WHAT IS ASKED
What are the lines from the line with "ShaderLocationIndex (183, 687)" to the line with "Light (852, 1673)", inclusive, given as a JSON list of strings with one string per line and blank lines left out?
* start GIVEN DATA *
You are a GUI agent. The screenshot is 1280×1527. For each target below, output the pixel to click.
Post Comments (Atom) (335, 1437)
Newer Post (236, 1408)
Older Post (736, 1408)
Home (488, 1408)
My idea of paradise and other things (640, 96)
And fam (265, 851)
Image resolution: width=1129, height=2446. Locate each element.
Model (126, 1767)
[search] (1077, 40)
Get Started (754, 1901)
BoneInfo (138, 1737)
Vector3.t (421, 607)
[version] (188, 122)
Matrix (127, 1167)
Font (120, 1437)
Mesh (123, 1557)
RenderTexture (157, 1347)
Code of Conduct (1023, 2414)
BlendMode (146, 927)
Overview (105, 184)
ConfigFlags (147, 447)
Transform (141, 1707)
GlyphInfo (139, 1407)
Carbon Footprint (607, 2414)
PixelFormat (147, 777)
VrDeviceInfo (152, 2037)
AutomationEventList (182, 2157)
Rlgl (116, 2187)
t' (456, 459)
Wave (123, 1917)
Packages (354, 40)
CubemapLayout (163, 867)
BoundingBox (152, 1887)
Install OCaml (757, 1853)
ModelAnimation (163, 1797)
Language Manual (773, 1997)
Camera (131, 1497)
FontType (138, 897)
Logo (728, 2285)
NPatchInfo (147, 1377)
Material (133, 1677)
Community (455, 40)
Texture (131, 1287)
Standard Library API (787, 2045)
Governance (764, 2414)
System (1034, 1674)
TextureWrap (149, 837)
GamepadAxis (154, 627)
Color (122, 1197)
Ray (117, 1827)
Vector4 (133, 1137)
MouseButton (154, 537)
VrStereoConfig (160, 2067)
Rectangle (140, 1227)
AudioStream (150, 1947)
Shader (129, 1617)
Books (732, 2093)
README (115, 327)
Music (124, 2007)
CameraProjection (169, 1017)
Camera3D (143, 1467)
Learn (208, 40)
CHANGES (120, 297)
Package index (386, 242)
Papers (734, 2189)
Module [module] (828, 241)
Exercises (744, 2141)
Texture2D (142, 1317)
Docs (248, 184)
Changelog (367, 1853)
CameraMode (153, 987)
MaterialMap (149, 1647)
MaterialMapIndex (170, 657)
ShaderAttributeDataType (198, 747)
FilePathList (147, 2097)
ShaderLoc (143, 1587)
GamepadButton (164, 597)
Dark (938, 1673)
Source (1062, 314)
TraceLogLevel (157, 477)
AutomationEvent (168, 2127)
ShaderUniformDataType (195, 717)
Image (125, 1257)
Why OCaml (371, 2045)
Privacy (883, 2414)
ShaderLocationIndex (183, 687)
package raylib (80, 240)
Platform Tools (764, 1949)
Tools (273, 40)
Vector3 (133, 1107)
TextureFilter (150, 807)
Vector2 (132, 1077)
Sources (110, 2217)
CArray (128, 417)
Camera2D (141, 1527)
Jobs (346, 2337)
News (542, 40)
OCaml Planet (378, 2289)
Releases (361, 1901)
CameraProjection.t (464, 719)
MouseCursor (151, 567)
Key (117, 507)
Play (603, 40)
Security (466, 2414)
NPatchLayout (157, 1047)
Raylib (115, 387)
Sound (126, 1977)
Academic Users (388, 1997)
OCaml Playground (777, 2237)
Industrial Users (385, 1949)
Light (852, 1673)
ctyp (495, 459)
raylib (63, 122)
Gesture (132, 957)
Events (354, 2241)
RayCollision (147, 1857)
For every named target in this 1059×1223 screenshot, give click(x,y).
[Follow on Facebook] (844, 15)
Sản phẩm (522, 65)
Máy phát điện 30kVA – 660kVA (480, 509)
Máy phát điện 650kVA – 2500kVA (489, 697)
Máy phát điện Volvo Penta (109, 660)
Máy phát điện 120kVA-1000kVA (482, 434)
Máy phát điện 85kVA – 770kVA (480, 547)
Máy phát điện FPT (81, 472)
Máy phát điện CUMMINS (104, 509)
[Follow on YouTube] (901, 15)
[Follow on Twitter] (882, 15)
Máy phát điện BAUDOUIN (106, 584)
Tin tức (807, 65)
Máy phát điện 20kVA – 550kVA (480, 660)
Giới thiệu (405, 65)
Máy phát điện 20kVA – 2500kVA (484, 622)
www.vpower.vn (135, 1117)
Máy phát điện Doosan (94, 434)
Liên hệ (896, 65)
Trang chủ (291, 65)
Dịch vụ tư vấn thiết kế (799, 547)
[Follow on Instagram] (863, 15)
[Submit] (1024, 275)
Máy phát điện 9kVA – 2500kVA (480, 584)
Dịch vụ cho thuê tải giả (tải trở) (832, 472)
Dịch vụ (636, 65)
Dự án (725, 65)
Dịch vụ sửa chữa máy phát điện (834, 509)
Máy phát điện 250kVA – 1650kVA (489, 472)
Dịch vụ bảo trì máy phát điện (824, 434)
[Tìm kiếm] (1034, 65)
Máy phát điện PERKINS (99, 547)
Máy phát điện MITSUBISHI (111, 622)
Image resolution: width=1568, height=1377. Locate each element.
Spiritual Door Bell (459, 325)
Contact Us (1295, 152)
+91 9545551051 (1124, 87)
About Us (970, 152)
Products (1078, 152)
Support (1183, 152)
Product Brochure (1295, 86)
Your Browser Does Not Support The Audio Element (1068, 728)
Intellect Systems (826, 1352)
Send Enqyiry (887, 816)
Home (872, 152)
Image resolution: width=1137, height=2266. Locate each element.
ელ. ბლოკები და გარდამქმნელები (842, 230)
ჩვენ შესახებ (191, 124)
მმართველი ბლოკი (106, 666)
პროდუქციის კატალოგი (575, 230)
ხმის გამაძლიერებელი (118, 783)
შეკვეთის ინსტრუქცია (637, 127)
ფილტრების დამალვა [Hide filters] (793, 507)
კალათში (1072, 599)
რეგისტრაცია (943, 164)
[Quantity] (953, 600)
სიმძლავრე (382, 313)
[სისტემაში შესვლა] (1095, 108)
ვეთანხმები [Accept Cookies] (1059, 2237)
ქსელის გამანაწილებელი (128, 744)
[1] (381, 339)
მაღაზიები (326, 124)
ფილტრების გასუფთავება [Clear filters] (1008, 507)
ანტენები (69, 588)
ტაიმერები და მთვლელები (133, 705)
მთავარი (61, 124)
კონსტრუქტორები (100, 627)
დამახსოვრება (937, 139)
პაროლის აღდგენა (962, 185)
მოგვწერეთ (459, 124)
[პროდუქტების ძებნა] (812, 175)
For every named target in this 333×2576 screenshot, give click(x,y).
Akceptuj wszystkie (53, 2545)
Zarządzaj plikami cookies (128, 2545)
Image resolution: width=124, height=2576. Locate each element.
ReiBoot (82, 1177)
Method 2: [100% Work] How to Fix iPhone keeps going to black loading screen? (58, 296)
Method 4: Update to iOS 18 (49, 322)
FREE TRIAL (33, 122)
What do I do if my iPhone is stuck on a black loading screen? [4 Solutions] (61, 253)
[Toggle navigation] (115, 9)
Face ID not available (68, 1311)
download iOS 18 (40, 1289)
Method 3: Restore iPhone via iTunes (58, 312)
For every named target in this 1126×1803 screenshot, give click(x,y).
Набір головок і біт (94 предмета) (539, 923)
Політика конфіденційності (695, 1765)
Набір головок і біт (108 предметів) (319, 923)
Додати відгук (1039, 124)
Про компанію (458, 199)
* end GIVEN DATA *
ANSWER TO THIS EXERCISE
[
  "ShaderLocationIndex (183, 687)",
  "package raylib (80, 240)",
  "Platform Tools (764, 1949)",
  "Tools (273, 40)",
  "Vector3 (133, 1107)",
  "TextureFilter (150, 807)",
  "Vector2 (132, 1077)",
  "Sources (110, 2217)",
  "CArray (128, 417)",
  "Camera2D (141, 1527)",
  "Jobs (346, 2337)",
  "News (542, 40)",
  "OCaml Planet (378, 2289)",
  "Releases (361, 1901)",
  "CameraProjection.t (464, 719)",
  "MouseCursor (151, 567)",
  "Key (117, 507)",
  "Play (603, 40)",
  "Security (466, 2414)",
  "NPatchLayout (157, 1047)",
  "Raylib (115, 387)",
  "Sound (126, 1977)",
  "Academic Users (388, 1997)",
  "OCaml Playground (777, 2237)",
  "Industrial Users (385, 1949)",
  "Light (852, 1673)"
]